In the three and a half years since Thunder Mountain sent its first clay target sailing over a New Jersey ridge, Winchester has wagered some $1.5 million, the time and talents of some of its top executives and, most significantly, its national reputation on transforming a traditionally private sport into a publie one. With the 26th Winchester Public Shooting Center about to open next month in Houston, and a dozen others already building, the wager is looking like a winner.
Public trap and skeet ranges have not changed the sport. The basic object of both games is still to break 25 moving clay targets with 25 shots. The way the targets are thrown, the way they are supposed to be broken and the way the fields are laid out are meticulously prescribed by the national governing bodies.
To meet such standards, however, even on a small scale, involves an imposing investment in land ( Winchester considers 60 acres minimum for a modest two-trap, two-skeet field setup) and facilities. Most private gun clubs do not have to rely upon the return from such an investment to survive. Members of such clubs are usually pleased, in fact, simply to break even.
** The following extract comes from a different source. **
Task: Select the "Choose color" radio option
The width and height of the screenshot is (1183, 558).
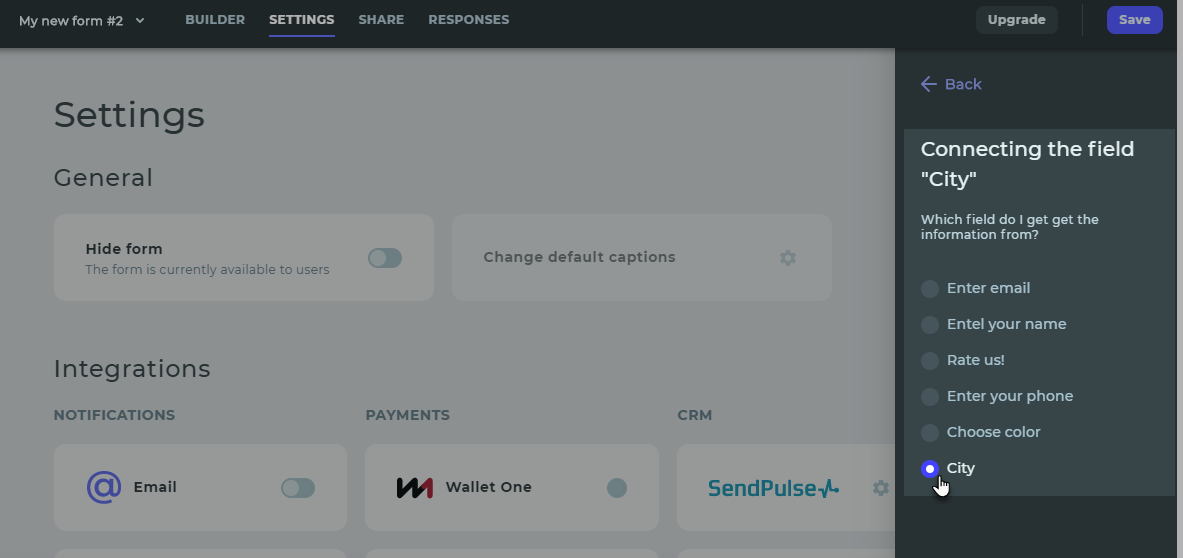Action: [x=930, y=433]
With dues and other fees to offset operating costs and members to pitch in on odd jobs, a club generally can bridge the gap between overhead and income that would put a commercial operator out of business. This, more than any social consideration, is the major reason why most trap and skeet shooting has been private.
To render the sport public, Winchester first had to bring the independent businessman back into the picture, and make certain that he survived. Both objectives became attainable through franchising. Winchester offered its name, know-how and national reputation to a number of small, independent operators. The company also provided a streamlined package that included everything from machinery, equipment, guns, field layouts, building plans, shooting manuals, even road signs, to an accounting system, a two-week management-training program and the unlimited assistance of technical experts. From groundbreaking to target-breaking a center now averages about three months and from $45,000 to $60,000, exclusive of land, to complete. Winchester will even find the land, arrange the financing and secure the insurance.
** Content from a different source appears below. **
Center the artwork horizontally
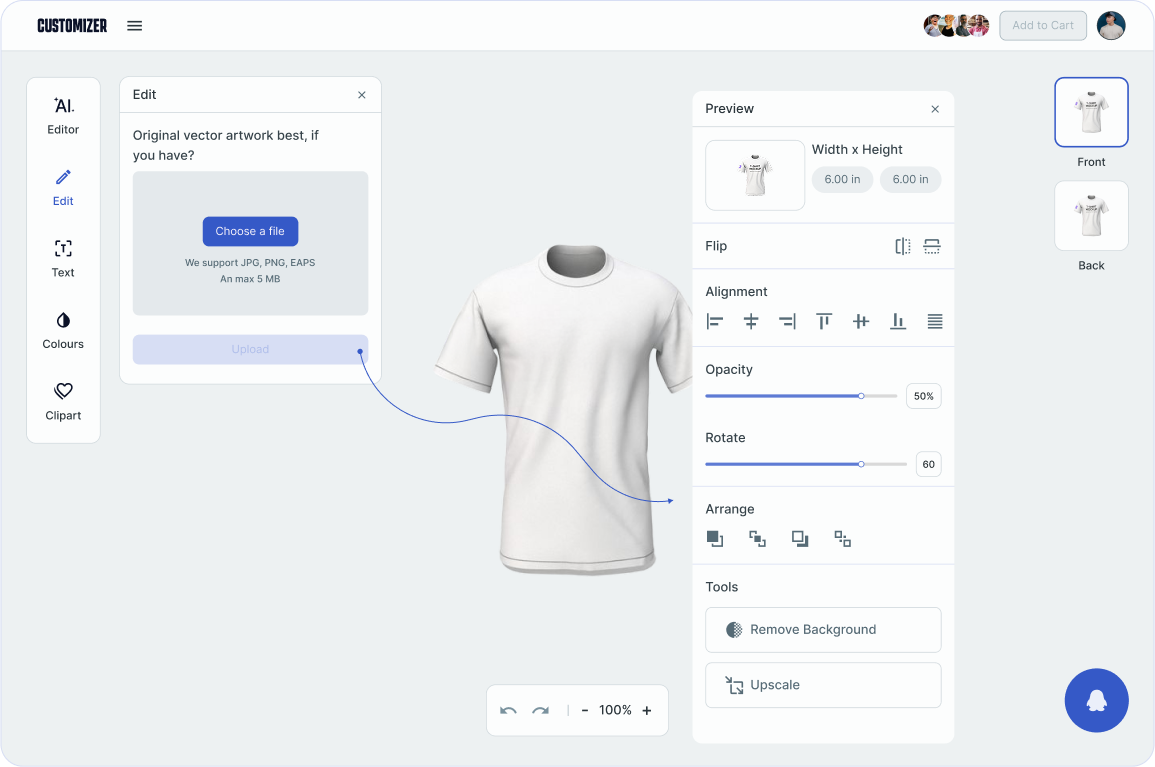The image size is (1155, 767). click(751, 321)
Winchester's second move was to adapt the sport for the public. This meant changing it from a strictly daylight activity to a combination of day and evening. Attempts had been made before at lighting ranges for night shooting, but most had been disappointing. A battery of electrical engineers went to work and came up with an entirely new lighting system that makes even the darkest trap field look like Yankee Stadium at a night game.
"Most shooters like the lights," says Bert Gleckel, one of the three owners of Thunder Mountain. "We have some shooters, in fact, who have never shot except at night. The idea of night shooting has really caught on."
Making it catch on was the third and most important part of the Winchester program. "I'll try any legitimate promotion," says the project's director, J. W. Mangels, who arranged for three of Hugh Hefner's bunnies to keep things hopping at the opening of the Hilldale range outside Chicago, "as long as it brings the public to the centers."